The end of Bowie's life was equally interesting to Whately as he centers on the artist's final projects in the new HBO documentary, "David Bowie: The Last Five Years." It started airing this week, which marks two years since Bowie died at age 69.
"It was only after his sort of untimely passing that the BBC approached me again and said, 'Would I do another film?' And initially I was wary of doing anything else because I felt I'd already made a film, while not being completely definitive, did look at the key years of his career certainly up to the 1980s," he said.
The first documentary covered five significant years in Bowie's career, which included the creation of Ziggy Stardust in 1971 and his 1983 commercial success, "Let's Dance," but Whately found something intriguing about his later days.
"A period of his life that was of the most interest was those last five years when he returned after his heart attack from some kind of seclusion and ... (was) back in the spotlight in some way even though he didn't give any interviews," Whately said.

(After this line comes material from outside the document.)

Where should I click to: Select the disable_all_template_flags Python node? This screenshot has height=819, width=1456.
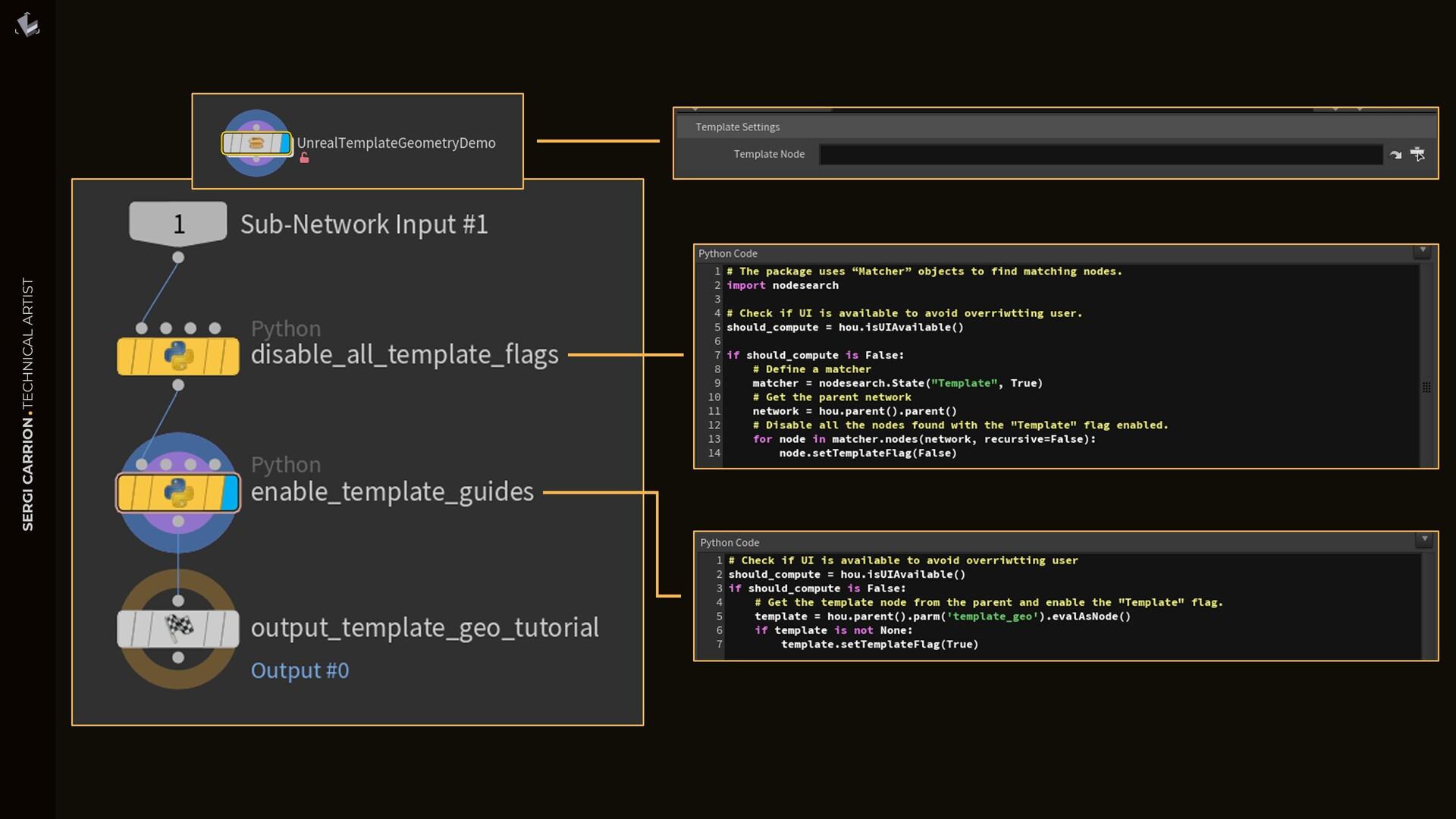(178, 356)
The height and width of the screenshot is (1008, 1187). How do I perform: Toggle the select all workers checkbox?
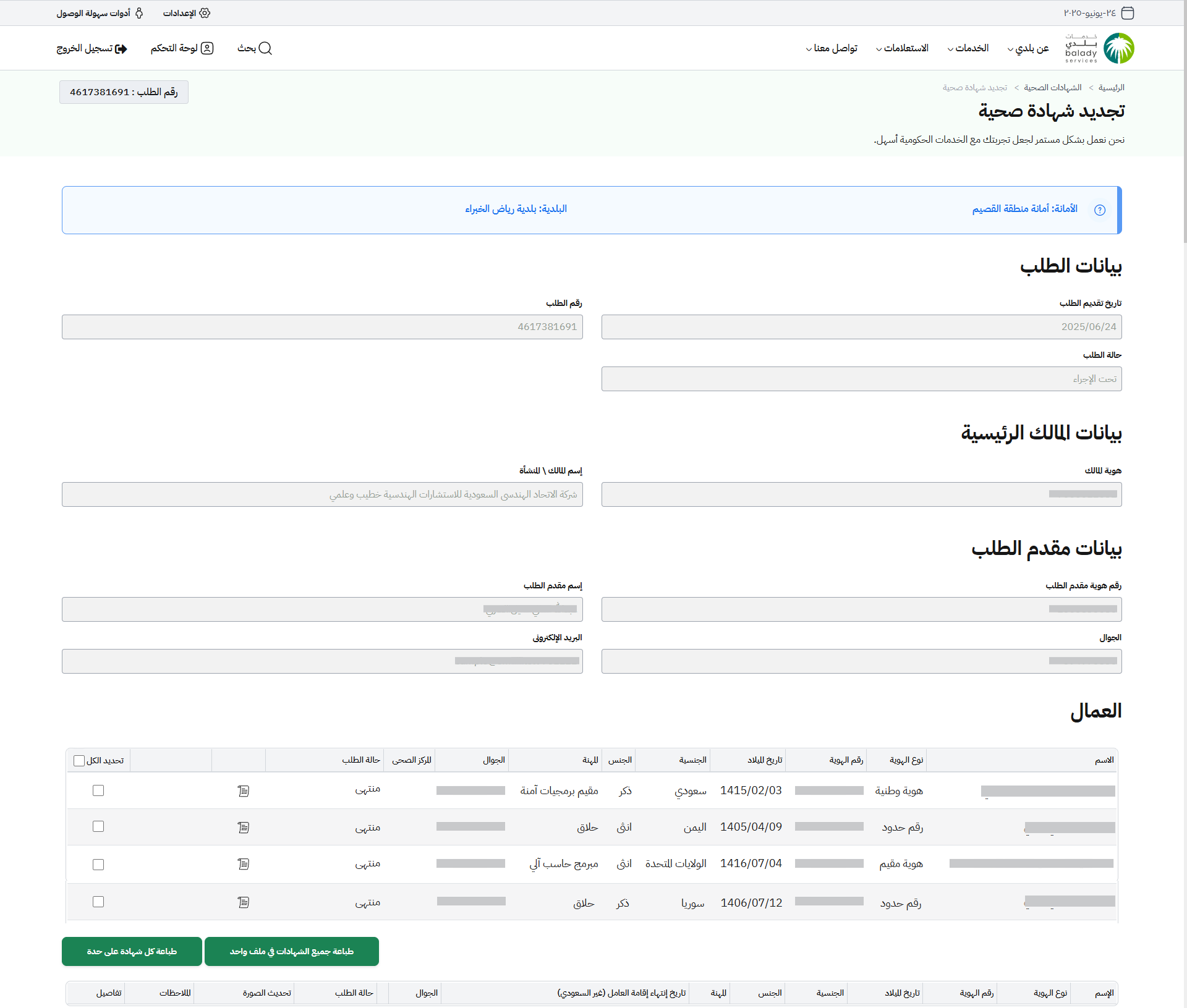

The second documentary focuses on Bowie's final two albums — "The Next Day" and "Blackstar" — as well as the stage play "Lazarus," which took its inspiration from the 1976 film, "The Man Who Fell to Earth," which starred Bowie.
"Lazarus" made its debut weeks before Bowie died in January 2016. The score consists of the artist's music throughout his career, including selections from his last two albums.
In the music video for the song "Lazarus" from his final album, Bowie seems to foreshadow his own death. He's shown lying in a bed with his face in bandages and with coat buttons for eyes. The video, directed by Johan Renck, was shot after Bowie learned he had terminal cancer and decided to end treatment.
Whately said the music video can be construed as Bowie saying goodbye, but when it comes to the stage play of the same name, "I don't think it's that simple."
"The subject matter is interesting, but does it prophesize that this was his way of saying goodbye? I'm not sure it does," he said.
Whately contends the idea of a stage play of "Lazarus" was something Bowie had considered since the beginning of his career.
"I think he first talked about it in 1967 ... so, it was something that had been on his mind," he said.